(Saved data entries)
────────
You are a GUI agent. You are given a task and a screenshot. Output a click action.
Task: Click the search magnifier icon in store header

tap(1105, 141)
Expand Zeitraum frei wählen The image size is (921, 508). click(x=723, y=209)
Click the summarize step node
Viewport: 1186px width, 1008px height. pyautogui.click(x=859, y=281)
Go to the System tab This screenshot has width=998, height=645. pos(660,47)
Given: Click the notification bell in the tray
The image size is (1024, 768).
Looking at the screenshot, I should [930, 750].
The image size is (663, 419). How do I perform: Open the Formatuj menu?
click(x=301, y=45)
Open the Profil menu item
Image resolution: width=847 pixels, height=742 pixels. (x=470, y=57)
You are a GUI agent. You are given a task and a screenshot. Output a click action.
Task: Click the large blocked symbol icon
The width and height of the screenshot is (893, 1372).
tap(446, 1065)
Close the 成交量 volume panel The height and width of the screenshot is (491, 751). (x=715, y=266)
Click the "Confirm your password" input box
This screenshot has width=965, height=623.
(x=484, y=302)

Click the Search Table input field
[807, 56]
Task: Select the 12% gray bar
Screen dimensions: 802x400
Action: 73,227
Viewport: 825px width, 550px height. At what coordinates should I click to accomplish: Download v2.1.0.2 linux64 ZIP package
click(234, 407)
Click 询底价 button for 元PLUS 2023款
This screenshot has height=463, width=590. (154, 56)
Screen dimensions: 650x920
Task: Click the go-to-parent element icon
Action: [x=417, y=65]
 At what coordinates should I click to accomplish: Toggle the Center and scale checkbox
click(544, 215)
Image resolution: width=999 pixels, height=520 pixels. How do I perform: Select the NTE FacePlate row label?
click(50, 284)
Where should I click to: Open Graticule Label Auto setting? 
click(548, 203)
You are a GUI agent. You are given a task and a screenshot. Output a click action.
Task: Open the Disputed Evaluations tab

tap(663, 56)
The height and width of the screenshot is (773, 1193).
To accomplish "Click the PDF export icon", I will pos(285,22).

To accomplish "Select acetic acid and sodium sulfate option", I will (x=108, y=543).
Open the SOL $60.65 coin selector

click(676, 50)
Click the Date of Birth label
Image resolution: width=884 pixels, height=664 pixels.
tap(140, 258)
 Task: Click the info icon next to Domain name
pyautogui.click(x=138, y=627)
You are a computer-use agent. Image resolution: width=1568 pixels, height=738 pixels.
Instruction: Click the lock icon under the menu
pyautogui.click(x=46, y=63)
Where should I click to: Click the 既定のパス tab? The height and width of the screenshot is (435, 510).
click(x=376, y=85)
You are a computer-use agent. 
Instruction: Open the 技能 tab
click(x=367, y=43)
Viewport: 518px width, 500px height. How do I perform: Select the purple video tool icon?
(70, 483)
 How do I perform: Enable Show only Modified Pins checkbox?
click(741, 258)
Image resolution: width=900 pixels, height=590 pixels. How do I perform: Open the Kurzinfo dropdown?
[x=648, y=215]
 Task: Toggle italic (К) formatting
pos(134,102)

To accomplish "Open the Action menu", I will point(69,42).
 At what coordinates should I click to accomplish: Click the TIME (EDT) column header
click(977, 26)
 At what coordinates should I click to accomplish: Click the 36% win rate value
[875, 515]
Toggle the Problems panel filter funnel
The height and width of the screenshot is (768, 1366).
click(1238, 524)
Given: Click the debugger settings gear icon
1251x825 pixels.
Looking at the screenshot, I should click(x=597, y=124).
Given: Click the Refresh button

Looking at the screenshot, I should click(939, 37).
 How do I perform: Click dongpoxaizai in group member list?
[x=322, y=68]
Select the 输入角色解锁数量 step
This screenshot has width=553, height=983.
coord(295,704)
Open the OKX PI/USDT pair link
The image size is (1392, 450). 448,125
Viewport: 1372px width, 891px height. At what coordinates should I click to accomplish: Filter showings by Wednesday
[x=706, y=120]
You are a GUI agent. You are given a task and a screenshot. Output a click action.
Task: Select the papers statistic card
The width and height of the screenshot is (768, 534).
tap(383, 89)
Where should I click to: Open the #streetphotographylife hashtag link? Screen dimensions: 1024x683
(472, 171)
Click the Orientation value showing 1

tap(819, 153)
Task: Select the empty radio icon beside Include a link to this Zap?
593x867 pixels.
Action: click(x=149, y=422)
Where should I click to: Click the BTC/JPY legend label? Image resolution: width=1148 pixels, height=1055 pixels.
────────
> _How to complete this task_: The answer must be every record above, repeated exactly as written.

> _Problem solution_:
You are a GUI agent. You are given a task and a screenshot. Output a click action.
Task: Click the search magnifier icon in store header

tap(1105, 141)
Expand Zeitraum frei wählen The image size is (921, 508). click(x=723, y=209)
Click the summarize step node
Viewport: 1186px width, 1008px height. pyautogui.click(x=859, y=281)
Go to the System tab This screenshot has width=998, height=645. pos(660,47)
Given: Click the notification bell in the tray
The image size is (1024, 768).
Looking at the screenshot, I should [930, 750].
The image size is (663, 419). How do I perform: Open the Formatuj menu?
click(x=301, y=45)
Open the Profil menu item
Image resolution: width=847 pixels, height=742 pixels. (x=470, y=57)
You are a GUI agent. You are given a task and a screenshot. Output a click action.
Task: Click the large blocked symbol icon
The width and height of the screenshot is (893, 1372).
tap(446, 1065)
Close the 成交量 volume panel The height and width of the screenshot is (491, 751). (x=715, y=266)
Click the "Confirm your password" input box
This screenshot has width=965, height=623.
(x=484, y=302)

Click the Search Table input field
[807, 56]
Task: Select the 12% gray bar
Screen dimensions: 802x400
Action: 73,227
Viewport: 825px width, 550px height. At what coordinates should I click to accomplish: Download v2.1.0.2 linux64 ZIP package
click(234, 407)
Click 询底价 button for 元PLUS 2023款
This screenshot has height=463, width=590. (154, 56)
Screen dimensions: 650x920
Task: Click the go-to-parent element icon
Action: [x=417, y=65]
 At what coordinates should I click to accomplish: Toggle the Center and scale checkbox
click(544, 215)
Image resolution: width=999 pixels, height=520 pixels. How do I perform: Select the NTE FacePlate row label?
click(50, 284)
Where should I click to: Open Graticule Label Auto setting? 
click(548, 203)
You are a GUI agent. You are given a task and a screenshot. Output a click action.
Task: Open the Disputed Evaluations tab

tap(663, 56)
The height and width of the screenshot is (773, 1193).
To accomplish "Click the PDF export icon", I will pos(285,22).

To accomplish "Select acetic acid and sodium sulfate option", I will (x=108, y=543).
Open the SOL $60.65 coin selector

click(676, 50)
Click the Date of Birth label
Image resolution: width=884 pixels, height=664 pixels.
tap(140, 258)
 Task: Click the info icon next to Domain name
pyautogui.click(x=138, y=627)
You are a computer-use agent. Image resolution: width=1568 pixels, height=738 pixels.
Instruction: Click the lock icon under the menu
pyautogui.click(x=46, y=63)
Where should I click to: Click the 既定のパス tab? The height and width of the screenshot is (435, 510).
click(x=376, y=85)
You are a computer-use agent. 
Instruction: Open the 技能 tab
click(x=367, y=43)
Viewport: 518px width, 500px height. How do I perform: Select the purple video tool icon?
(70, 483)
 How do I perform: Enable Show only Modified Pins checkbox?
click(741, 258)
Image resolution: width=900 pixels, height=590 pixels. How do I perform: Open the Kurzinfo dropdown?
[x=648, y=215]
 Task: Toggle italic (К) formatting
pos(134,102)

To accomplish "Open the Action menu", I will point(69,42).
 At what coordinates should I click to accomplish: Click the TIME (EDT) column header
click(977, 26)
 At what coordinates should I click to accomplish: Click the 36% win rate value
[875, 515]
Toggle the Problems panel filter funnel
The height and width of the screenshot is (768, 1366).
click(1238, 524)
Given: Click the debugger settings gear icon
1251x825 pixels.
Looking at the screenshot, I should click(x=597, y=124).
Given: Click the Refresh button

Looking at the screenshot, I should click(939, 37).
 How do I perform: Click dongpoxaizai in group member list?
[x=322, y=68]
Select the 输入角色解锁数量 step
This screenshot has width=553, height=983.
coord(295,704)
Open the OKX PI/USDT pair link
The image size is (1392, 450). 448,125
Viewport: 1372px width, 891px height. At what coordinates should I click to accomplish: Filter showings by Wednesday
[x=706, y=120]
You are a GUI agent. You are given a task and a screenshot. Output a click action.
Task: Select the papers statistic card
The width and height of the screenshot is (768, 534).
tap(383, 89)
Where should I click to: Open the #streetphotographylife hashtag link? Screen dimensions: 1024x683
(472, 171)
Click the Orientation value showing 1

tap(819, 153)
Task: Select the empty radio icon beside Include a link to this Zap?
593x867 pixels.
Action: click(x=149, y=422)
Where should I click to: Click the BTC/JPY legend label? Image resolution: width=1148 pixels, height=1055 pixels.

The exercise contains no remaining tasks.